**Work to be completed:**
In the entries below, find the line with "www.CEIBAER.de (251, 700)" and the line with "Kontaktaufnahme (280, 1906)"; give again those lines and every line between them, exactly.

**Given records:**
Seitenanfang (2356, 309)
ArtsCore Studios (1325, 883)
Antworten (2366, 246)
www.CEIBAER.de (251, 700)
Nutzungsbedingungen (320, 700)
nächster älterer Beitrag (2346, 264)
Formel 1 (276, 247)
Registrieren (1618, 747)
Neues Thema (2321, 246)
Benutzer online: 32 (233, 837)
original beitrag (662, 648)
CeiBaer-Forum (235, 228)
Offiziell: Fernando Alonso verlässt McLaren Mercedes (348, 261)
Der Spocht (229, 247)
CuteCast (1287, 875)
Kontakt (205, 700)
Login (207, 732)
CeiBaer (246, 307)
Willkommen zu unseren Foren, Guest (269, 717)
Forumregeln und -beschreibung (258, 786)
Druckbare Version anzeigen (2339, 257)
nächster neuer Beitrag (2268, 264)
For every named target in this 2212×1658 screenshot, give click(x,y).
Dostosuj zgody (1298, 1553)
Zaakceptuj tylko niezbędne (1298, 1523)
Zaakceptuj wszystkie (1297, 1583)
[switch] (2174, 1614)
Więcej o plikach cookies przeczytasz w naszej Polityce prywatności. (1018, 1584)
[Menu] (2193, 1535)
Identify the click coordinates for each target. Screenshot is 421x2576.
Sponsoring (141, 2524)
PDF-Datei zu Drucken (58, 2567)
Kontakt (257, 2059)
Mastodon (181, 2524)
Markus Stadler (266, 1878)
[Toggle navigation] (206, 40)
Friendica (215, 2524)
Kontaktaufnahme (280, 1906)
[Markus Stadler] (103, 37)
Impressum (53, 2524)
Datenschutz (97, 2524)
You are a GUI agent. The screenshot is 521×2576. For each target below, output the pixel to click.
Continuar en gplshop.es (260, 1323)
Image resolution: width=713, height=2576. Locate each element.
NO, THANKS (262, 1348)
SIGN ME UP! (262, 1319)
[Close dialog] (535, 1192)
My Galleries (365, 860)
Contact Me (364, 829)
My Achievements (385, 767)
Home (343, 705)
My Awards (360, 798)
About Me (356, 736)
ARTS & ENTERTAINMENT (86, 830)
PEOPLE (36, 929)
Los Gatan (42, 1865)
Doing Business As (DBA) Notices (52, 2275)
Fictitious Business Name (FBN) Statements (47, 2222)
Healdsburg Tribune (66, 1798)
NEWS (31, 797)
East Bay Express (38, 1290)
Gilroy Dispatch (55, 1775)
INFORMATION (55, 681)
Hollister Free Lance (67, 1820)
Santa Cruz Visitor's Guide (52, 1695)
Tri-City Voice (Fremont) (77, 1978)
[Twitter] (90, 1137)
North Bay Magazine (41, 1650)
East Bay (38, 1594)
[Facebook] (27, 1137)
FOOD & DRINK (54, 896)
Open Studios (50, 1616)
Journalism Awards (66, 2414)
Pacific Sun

**Answer to the problem:**
www.CEIBAER.de (251, 700)
Nutzungsbedingungen (320, 700)
nächster älterer Beitrag (2346, 264)
Formel 1 (276, 247)
Registrieren (1618, 747)
Neues Thema (2321, 246)
Benutzer online: 32 (233, 837)
original beitrag (662, 648)
CeiBaer-Forum (235, 228)
Offiziell: Fernando Alonso verlässt McLaren Mercedes (348, 261)
Der Spocht (229, 247)
CuteCast (1287, 875)
Kontakt (205, 700)
Login (207, 732)
CeiBaer (246, 307)
Willkommen zu unseren Foren, Guest (269, 717)
Forumregeln und -beschreibung (258, 786)
Druckbare Version anzeigen (2339, 257)
nächster neuer Beitrag (2268, 264)
For every named target in this 2212×1658 screenshot, give click(x,y).
Dostosuj zgody (1298, 1553)
Zaakceptuj tylko niezbędne (1298, 1523)
Zaakceptuj wszystkie (1297, 1583)
[switch] (2174, 1614)
Więcej o plikach cookies przeczytasz w naszej Polityce prywatności. (1018, 1584)
[Menu] (2193, 1535)
Identify the click coordinates for each target. Screenshot is 421x2576.
Sponsoring (141, 2524)
PDF-Datei zu Drucken (58, 2567)
Kontakt (257, 2059)
Mastodon (181, 2524)
Markus Stadler (266, 1878)
[Toggle navigation] (206, 40)
Friendica (215, 2524)
Kontaktaufnahme (280, 1906)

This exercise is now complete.